The difficulty index indicates the degree of difficulty of a task and is ultimately nothing more than the probability of solving this item. If an item is solved correctly by many subjects from the calibration sample, it is obviously an easy one, and if it is solved correctly by only a few, it is a difficult one. Tasks that are not solved correctly by anyone, or by everyone, are either too easy or too hard and are the first to be removed from the test. Thus, in a psychological test there can never be a task that is too difficult.
With the help of the difficulty index, the items in a psychological test can be arranged with increasing difficulty or louder items of equal difficulty can be selected, depending on what the test author needs for his test.
The discriminatory power provides information about the extent to which the set of solvers remains constant across all items or whether each item measures in terms of the overall result. It is therefore calculated as a correlation (systematic statistical relationship) between the overall result (test score) and the result of each individual item (item score). All subjects who achieve a high overall score on the test must, if possible, also be appropriately successful on each individual task. All items that do not sufficiently meet this requirement are removed from the test.
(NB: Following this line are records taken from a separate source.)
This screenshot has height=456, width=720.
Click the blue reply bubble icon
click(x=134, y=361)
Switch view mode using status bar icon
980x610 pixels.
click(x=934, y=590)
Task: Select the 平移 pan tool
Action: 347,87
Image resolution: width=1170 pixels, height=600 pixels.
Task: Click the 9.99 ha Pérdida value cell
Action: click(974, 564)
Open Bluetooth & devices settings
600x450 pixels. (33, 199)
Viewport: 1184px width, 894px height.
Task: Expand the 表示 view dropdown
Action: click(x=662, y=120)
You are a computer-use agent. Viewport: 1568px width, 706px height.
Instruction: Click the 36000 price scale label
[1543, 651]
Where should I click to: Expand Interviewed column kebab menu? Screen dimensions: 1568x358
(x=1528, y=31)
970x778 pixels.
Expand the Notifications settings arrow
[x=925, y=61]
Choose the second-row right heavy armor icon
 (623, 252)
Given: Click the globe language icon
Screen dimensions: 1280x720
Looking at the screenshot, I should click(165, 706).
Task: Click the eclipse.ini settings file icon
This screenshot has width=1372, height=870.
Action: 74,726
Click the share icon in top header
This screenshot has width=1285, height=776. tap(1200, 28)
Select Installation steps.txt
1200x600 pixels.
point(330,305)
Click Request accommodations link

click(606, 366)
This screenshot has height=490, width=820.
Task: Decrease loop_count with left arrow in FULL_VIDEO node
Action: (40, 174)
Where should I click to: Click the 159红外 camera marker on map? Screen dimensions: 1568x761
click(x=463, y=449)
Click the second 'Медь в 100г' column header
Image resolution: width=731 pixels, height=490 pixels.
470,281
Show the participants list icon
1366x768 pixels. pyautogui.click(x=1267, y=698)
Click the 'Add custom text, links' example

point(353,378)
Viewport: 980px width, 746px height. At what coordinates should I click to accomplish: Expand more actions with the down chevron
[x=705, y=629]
Homogeneity indicates the degree to which items on a test measure the same trait or characteristic. Homogeneity is calculated by correlating the solutions of each task with the solutions of all other tasks. It is expected that there is a high systematic statistical correlation between the items belonging to a test or to a subtest. If there is such a sufficiently high correlation, take that as evidence that all tasks capture the same characteristic, the same ability.
After the items with insufficient quality were removed from the test, the final version of the psychological test is available, which will now be subjected to a quality check as a whole in a further development step. So the items certainly don’t end up being too hard for three-year-olds if the test is designed for three-year-olds.
This is the 5. Article from the series "Test diagnostics. You can find all articles of the series under this keyword.
Breitenbach, Erwin (2005): Introduction to pedagogical-psychological diagnostics. In: Stephan Ellinger& Roland Stein (Ed.): Basic studies in special education. Oberhausen: Athena Verlag, pp. 114-141.